## WHAT YOU NEED TO DO
Wherever the listing holds a picture, leave it out, and copy the remainder exactly.

»»

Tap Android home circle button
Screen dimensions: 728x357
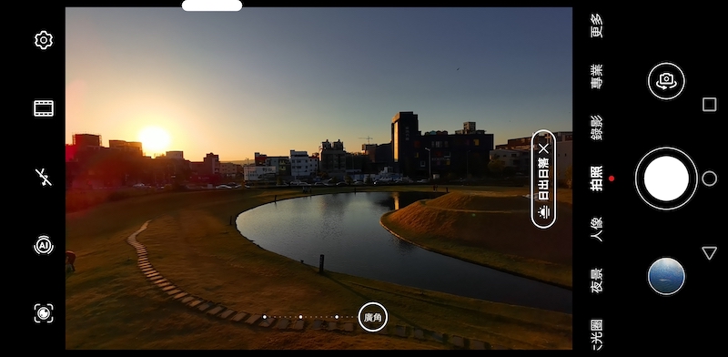pyautogui.click(x=710, y=179)
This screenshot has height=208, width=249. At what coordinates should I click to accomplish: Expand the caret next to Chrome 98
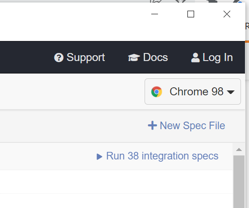pyautogui.click(x=231, y=92)
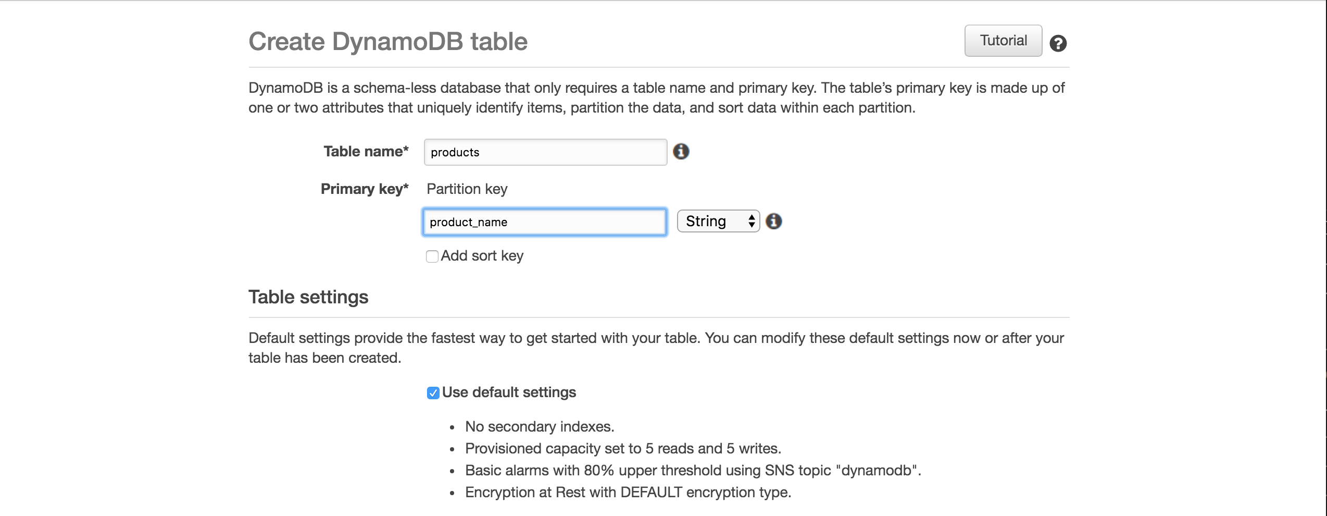Click the Encryption at Rest bullet text
This screenshot has height=516, width=1327.
tap(628, 493)
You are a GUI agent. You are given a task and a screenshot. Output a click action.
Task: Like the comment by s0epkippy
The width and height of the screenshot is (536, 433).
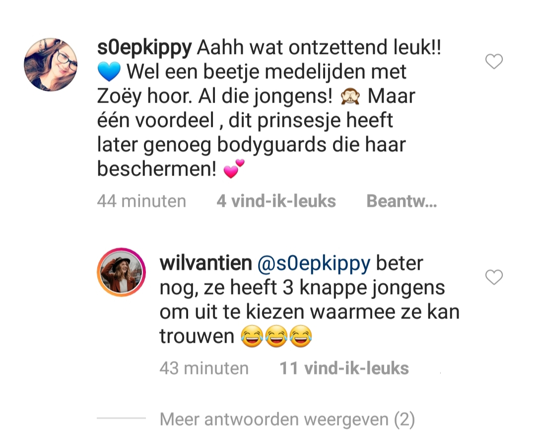click(x=494, y=62)
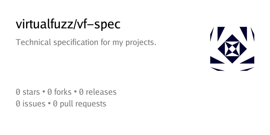This screenshot has width=270, height=135.
Task: Open the "releases" label
Action: click(101, 92)
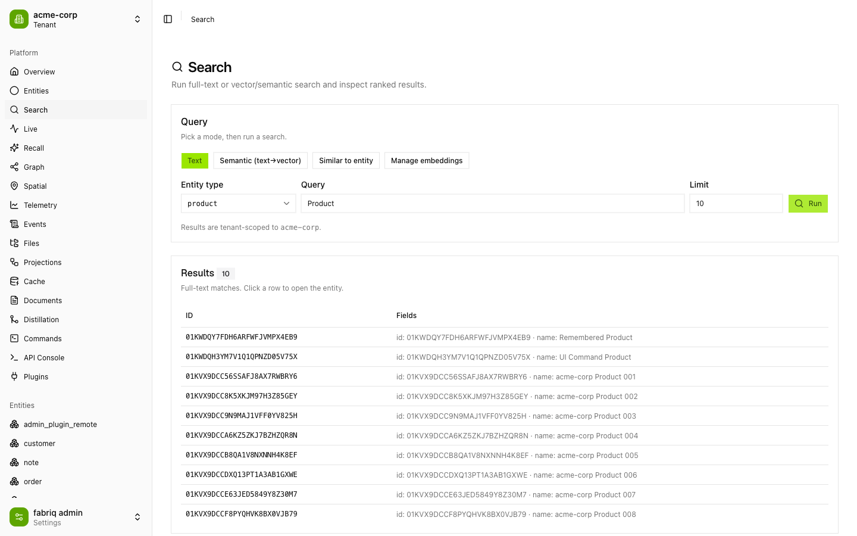Expand the fabriq admin settings menu

76,517
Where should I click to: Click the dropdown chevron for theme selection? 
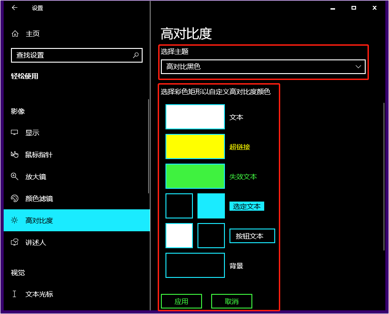pyautogui.click(x=358, y=66)
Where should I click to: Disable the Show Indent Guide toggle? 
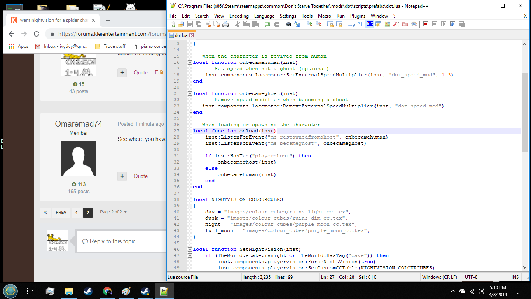[x=369, y=24]
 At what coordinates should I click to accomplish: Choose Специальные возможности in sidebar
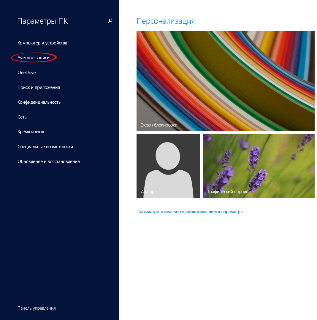45,147
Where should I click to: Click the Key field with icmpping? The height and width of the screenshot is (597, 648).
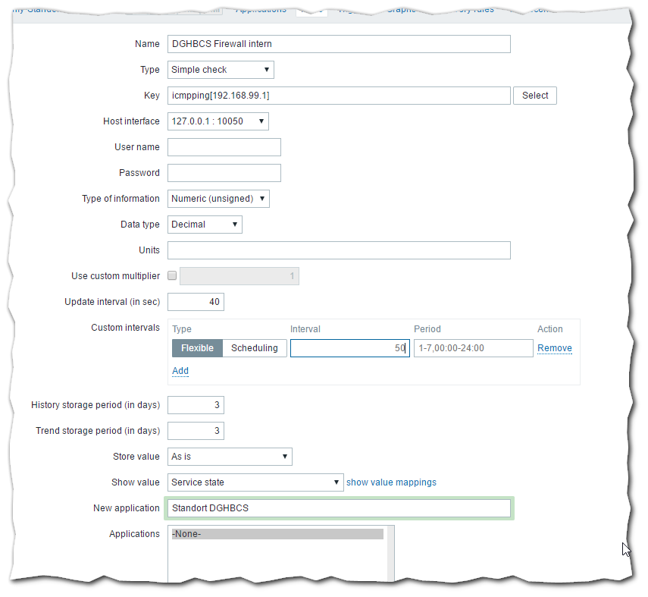point(339,96)
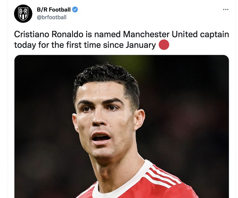Open the attached tweet photo
This screenshot has height=198, width=238.
122,126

««

## SOLUTION
Tap Android home circle button
Screen dimensions: 728x357
pyautogui.click(x=710, y=179)
This screenshot has height=208, width=249. At what coordinates should I click to accomplish: Expand the caret next to Chrome 98
pyautogui.click(x=231, y=92)
Click the Encryption at Rest bullet text
This screenshot has height=516, width=1327.
tap(628, 493)
You are a GUI agent. You are given a task and a screenshot. Output a click action.
Task: Like the comment by s0epkippy
The width and height of the screenshot is (536, 433).
click(x=494, y=62)
This screenshot has width=270, height=135.
Task: Open the "releases" label
Action: click(101, 92)
Expand the fabriq admin settings menu

76,517
Where should I click to: Click the dropdown chevron for theme selection? 
pyautogui.click(x=358, y=66)
Where should I click to: Disable the Show Indent Guide toggle? 
[x=369, y=24]
 At what coordinates should I click to accomplish: Choose Специальные возможности in sidebar
45,147
Where should I click to: Click the Key field with icmpping? The height and width of the screenshot is (597, 648).
point(339,96)
Open the attached tweet photo
This screenshot has height=198, width=238.
122,126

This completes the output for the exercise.